Required action: Which of the lines below include "options"? Each one should be copied out.
Data shown Block Start
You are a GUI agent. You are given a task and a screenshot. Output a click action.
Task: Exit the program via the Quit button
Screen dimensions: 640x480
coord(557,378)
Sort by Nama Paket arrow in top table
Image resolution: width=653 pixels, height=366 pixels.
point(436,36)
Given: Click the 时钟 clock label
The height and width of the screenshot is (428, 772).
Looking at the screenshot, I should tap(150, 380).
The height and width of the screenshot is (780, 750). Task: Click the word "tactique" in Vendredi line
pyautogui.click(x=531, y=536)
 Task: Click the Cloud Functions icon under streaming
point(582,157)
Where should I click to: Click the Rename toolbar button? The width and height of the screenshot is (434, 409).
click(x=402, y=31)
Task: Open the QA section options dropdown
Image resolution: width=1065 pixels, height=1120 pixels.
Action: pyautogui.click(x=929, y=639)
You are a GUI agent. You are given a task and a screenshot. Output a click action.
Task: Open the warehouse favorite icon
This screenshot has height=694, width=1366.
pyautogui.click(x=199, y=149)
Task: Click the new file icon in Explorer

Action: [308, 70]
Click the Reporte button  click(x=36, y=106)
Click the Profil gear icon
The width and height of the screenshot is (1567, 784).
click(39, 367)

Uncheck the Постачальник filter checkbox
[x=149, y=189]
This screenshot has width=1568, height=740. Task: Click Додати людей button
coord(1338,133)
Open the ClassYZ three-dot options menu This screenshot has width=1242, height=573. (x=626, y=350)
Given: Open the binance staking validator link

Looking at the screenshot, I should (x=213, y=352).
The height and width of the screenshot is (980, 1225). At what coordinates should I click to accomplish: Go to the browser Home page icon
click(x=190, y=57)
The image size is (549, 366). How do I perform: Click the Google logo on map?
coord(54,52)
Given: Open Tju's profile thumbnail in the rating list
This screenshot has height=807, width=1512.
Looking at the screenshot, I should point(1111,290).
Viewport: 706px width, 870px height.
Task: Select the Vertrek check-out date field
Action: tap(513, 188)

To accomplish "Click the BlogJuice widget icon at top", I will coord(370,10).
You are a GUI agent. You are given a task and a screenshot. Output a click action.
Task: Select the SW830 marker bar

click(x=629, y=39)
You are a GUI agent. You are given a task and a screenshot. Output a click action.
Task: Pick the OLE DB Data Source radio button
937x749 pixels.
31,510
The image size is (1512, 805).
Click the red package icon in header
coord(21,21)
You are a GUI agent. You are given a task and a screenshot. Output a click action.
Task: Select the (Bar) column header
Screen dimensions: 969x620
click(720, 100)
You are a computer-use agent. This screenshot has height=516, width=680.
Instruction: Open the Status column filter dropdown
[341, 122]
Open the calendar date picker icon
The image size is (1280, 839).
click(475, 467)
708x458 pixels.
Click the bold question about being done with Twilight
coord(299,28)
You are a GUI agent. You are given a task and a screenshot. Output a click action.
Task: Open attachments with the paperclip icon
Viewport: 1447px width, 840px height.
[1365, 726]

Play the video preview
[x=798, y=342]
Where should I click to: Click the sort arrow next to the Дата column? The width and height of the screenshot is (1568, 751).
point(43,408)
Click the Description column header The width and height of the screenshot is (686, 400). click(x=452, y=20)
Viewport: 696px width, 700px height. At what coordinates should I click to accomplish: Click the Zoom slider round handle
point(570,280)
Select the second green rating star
Data shown Block End
Exercise solution:
Task: Open the QA section options dropdown
Open the ClassYZ three-dot options menu This screenshot has width=1242, height=573. (x=626, y=350)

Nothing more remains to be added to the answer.